Je n'avais pas d'amis parmi les gens de ce pays. Pas un auquel je puisse penser en particulier, pas un dont je puisse tenter de me représenter la souffrance actuelle, pas un dont je puisse me dire qu'il a peut-être un fils, une fille, là , parmi les victimes des massacres perpétrés un peu partout, dans ce pays qui fut le mien.
Le mien, oui. Mais pas le leur. Ainsi pensais-je à l'époque où j'y vivais ; vision schématique de l'enfance, si révélatrice de l'état d'esprit ambiant. En Algérie, j'étais chez moi. Mais, eux, quelle était leur place ? Eux, c'était des arabes, un point c'est tout. Fallait-il vraiment que des arabes aient une nationalité ? Je n'y pensais même pas. Nous, nous étions des Algériens, et je ne m'étonnais pas que nous puissions être en même temps des Français.
Et maintenant, je me dis que ce pays n'a pas pu être vraiment le mien, puisque ne n'y ai laissé aucun ami arabe, aucun à qui je pourrais penser, au destin duquel je pourrais m'intéresser.

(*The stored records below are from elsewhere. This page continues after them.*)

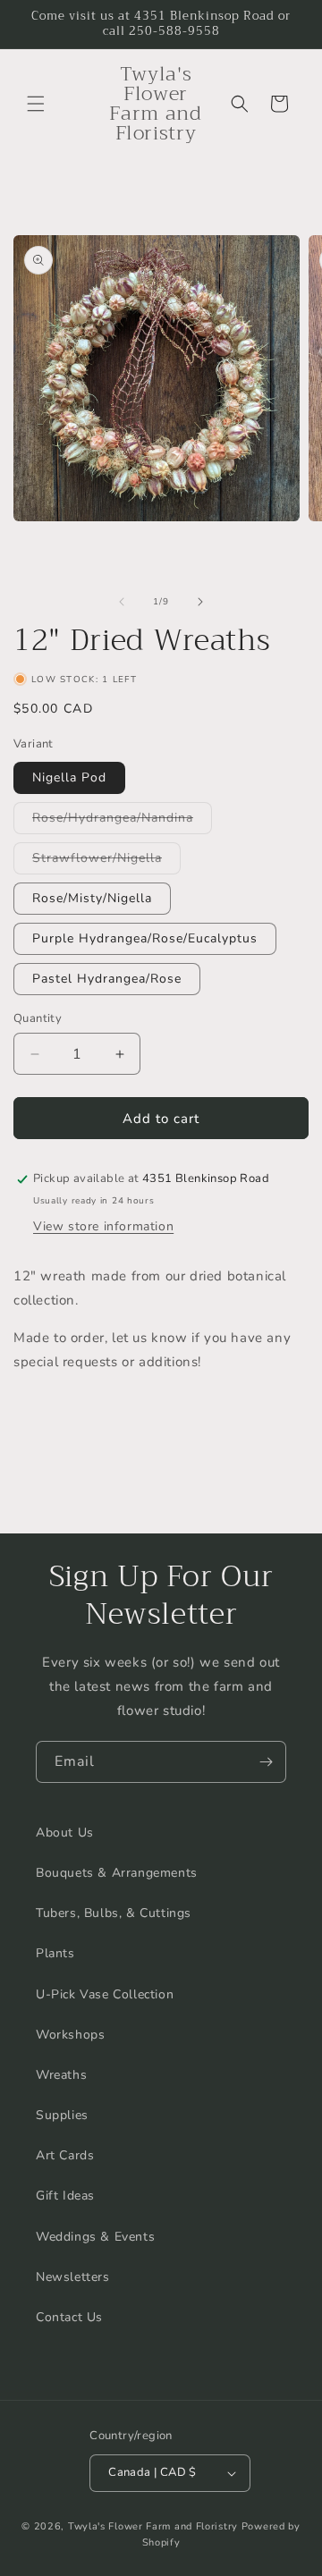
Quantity (37, 1018)
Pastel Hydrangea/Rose (107, 978)
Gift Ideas (65, 2195)
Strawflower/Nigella (106, 861)
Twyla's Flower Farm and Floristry (155, 2526)
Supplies (62, 2115)
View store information (103, 1226)
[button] (35, 103)
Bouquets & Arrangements (117, 1872)
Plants (55, 1953)
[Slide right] (200, 601)
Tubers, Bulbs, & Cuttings (113, 1913)
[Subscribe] (265, 1762)
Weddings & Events (95, 2236)
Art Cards (65, 2155)
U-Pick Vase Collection (105, 1994)
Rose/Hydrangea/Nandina (122, 821)
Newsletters (73, 2276)
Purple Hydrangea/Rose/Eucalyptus (145, 938)
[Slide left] (121, 601)
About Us (65, 1832)
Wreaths (61, 2074)
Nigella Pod (69, 777)
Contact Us (69, 2317)
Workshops (70, 2034)
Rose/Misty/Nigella (92, 898)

Je n'ai été qu'une passante, sur une terre étrangère qui a été rendue aux siens. Mais une passante qui a quitté l'Algérie suffisamment jeune (12 ans) pour faire le deuil du pays de son enfance. Une passante qui a eu le temps de le connaître et de l'aimer, mais n'a pas eu à subir l'amertume d'un départ imposé par les événements, puisque je l'ai quitté en 1946.
Et j'ai pu garder ma lucidité, ne pas oublier les petits gamins que je traitais de "sales bicots", "sale race à poux" lorsqu'ils me cherchaient noise, ne pas oublier le regard condescendant que je portais sur les vieux assis par terre et qui jouaient, aux dés, ou au carré arabe.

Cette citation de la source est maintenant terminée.